Chapter 54: The Path
For once, I didn’t panic.
Which made one of us.
I tuned out the sound of Miguel’s lighter flicking and him puffing fiercely at a cigarette, and his and Lena’s coat sleeves rustling as Zhizhi grabbed them and hissed questions. I even put Lena’s worried mumbling out of my mind.
Calmly as you please, and in this case I pleased quite a lot, I approached the gate and shook it.
Locked. Shut.
I grinned.
“This,” I said, “is so goddamn cool.”
“What are you talking about, Cam?” Lena demanded.
“Watch.” I walked about half the distance toward the gate. I paused, then started forward again but with all my concentration fixed on my phone filter.
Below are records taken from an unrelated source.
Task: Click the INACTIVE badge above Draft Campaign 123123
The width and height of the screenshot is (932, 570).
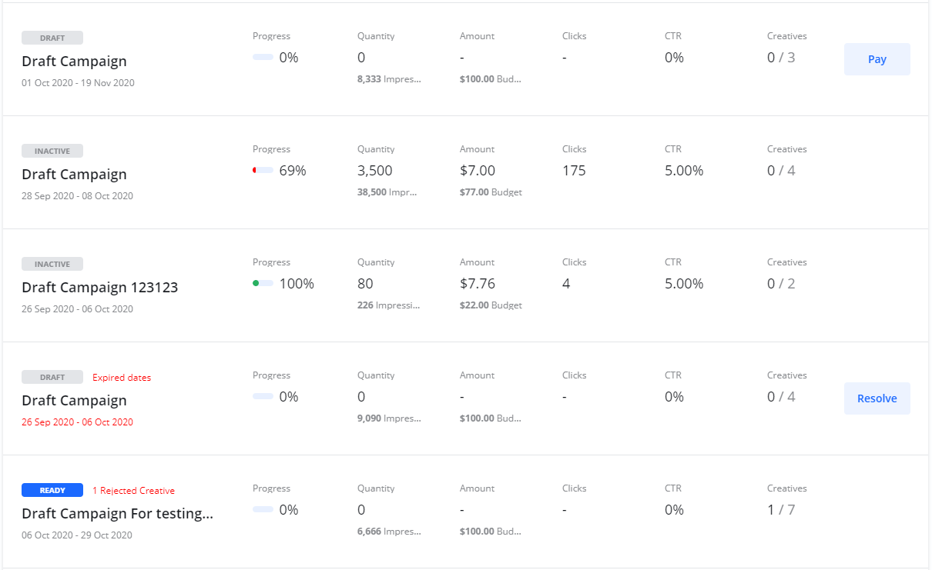Action: pos(52,265)
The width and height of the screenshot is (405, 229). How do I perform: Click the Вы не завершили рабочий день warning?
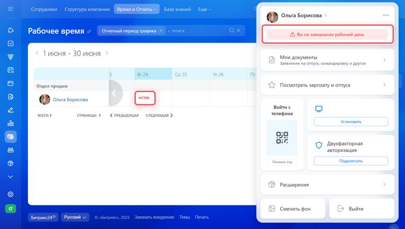(327, 35)
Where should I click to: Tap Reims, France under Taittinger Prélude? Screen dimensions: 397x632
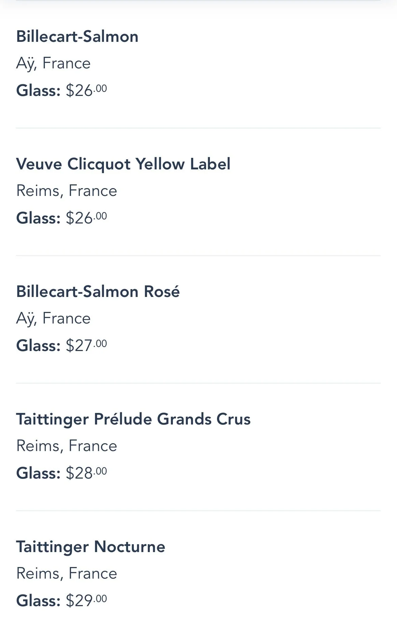[67, 446]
“Look out for the wall,” she called.
I didn’t.
Silence behind me. My grin widened.
According to Third Eye, I was walking in a straight line. I hadn’t drifted left or right, The wall remained far enough away I’d have to stretch to brush my fingers against it. I continued to stride forward, up to where I’d touched the gate. Fifteen paces after that, I turned around and shone my light on the gate again.
From the other side.
I waved to the others. They rushed towards me. Lena skidded to a stop too late. She crashed into the gate with a rattle that echoed up and down the tunnel. Bernie grumbled from his sling on her back.
Lena grumbled, too, but after a moment, she stuck her hands through the bars and beckoned to me. “What was that? How’d you do it? How’d you know to do it?”
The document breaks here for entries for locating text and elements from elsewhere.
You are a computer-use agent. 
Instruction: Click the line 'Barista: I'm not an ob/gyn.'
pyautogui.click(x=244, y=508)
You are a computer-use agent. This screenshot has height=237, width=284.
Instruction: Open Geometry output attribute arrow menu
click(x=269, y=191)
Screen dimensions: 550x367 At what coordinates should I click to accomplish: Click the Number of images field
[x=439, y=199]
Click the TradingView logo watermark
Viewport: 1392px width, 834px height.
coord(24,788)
When I reached the gate, I tapped my foot against the metal bar that ran all the way across the tunnel walkway beneath it. “As soon as I saw this, I knew nobody had locked it behind us. At least one of us would’ve tripped for sure. Probably me. From there, it was just a matter of putting together phenomena we’ve already witnessed.”
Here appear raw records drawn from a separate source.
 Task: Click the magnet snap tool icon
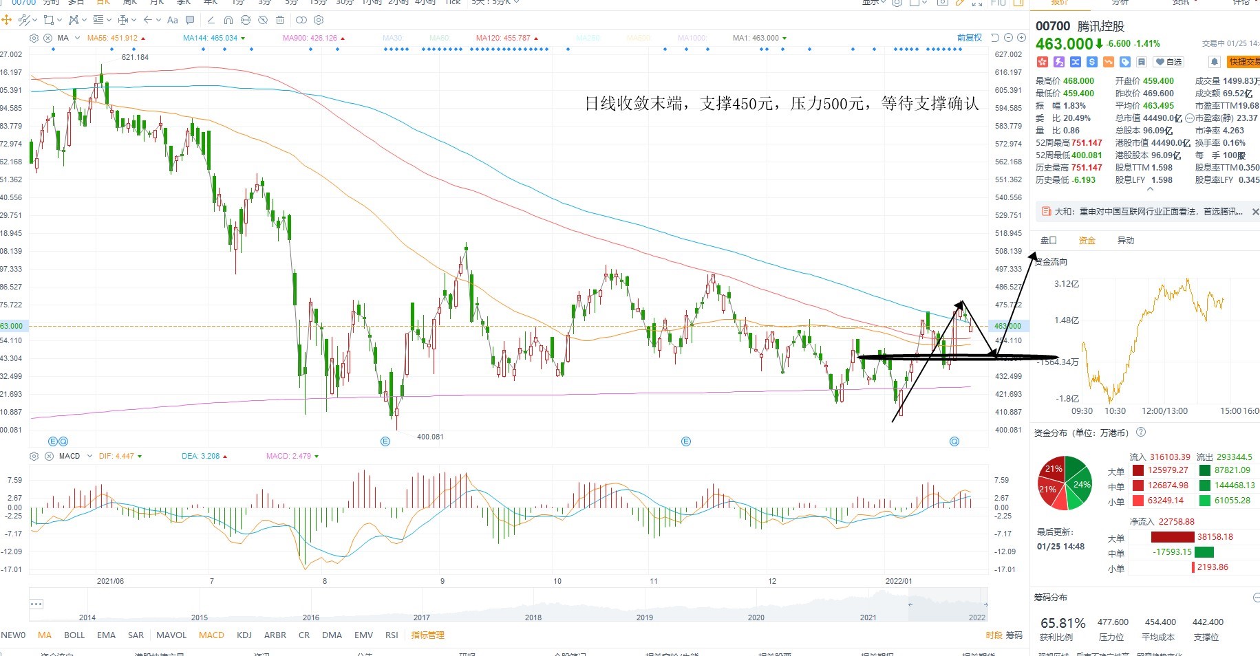coord(228,20)
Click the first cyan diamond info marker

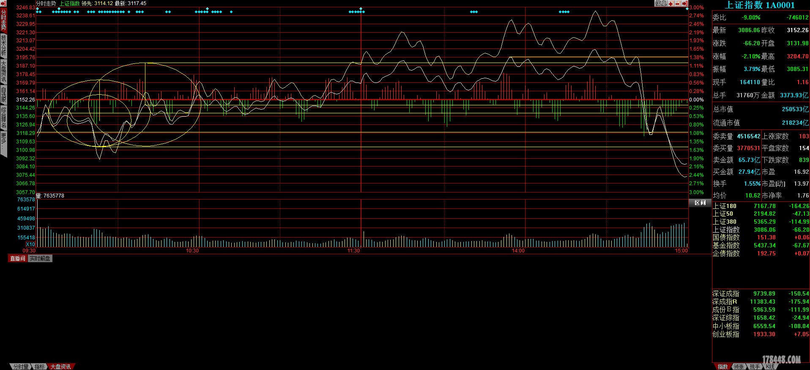38,12
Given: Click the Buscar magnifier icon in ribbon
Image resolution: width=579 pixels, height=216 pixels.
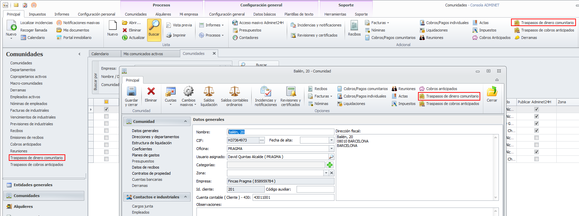Looking at the screenshot, I should pyautogui.click(x=154, y=25).
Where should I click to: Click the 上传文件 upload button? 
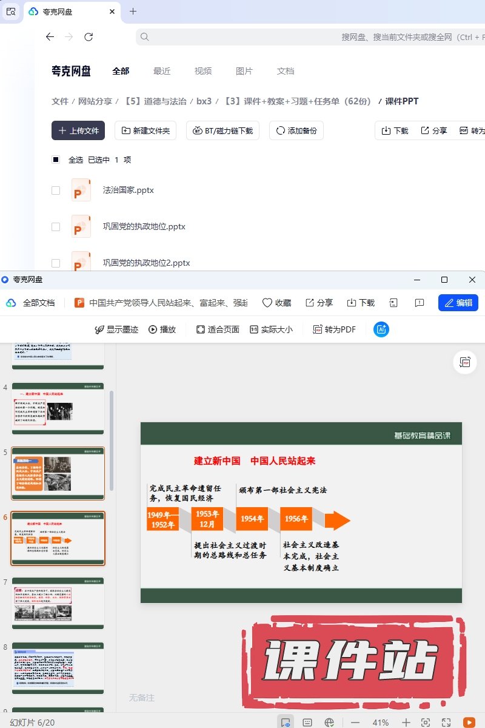pyautogui.click(x=78, y=130)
“It looked super freaky from where we stood,” Lena said. “It was like you kept getting closer and closer to the wall, but instead of you running into it, our angle on you got more and more tilted.”
“Sorry I didn’t explain in advance.” I clasped her hands. “You’ve got to admit, this was a way more dramatic demonstration.”
“Well because you decided to be dramatic about it,” Zhizhi said, “you’re going to have to do it again while I’m ready to film you.”
My grin turned sheepish. “My bad. Should you have Lena do it, if you’re going to get it on camera?”
“You’re part of the show too, lovely assistant,” Lena said. “Get your butt back over here so we can get some footage.”
“It would be best if you explained for the audience what exactly you’re doing, and why you seemed so confident it would work,” Miguel said.
Sure. For the audience.
Still, I nodded. “Good call. Give me a second. I want to check one more thing first.”
I retraced my steps and checked my position with the Third Eye filter. Looking first through the phone and then around it, two paths diverged. One led to the gate. The other had no gate. The part that made me queasy when I juxtaposed them so abruptly was that even though they clearly split off from one another, they both looked like straight lines.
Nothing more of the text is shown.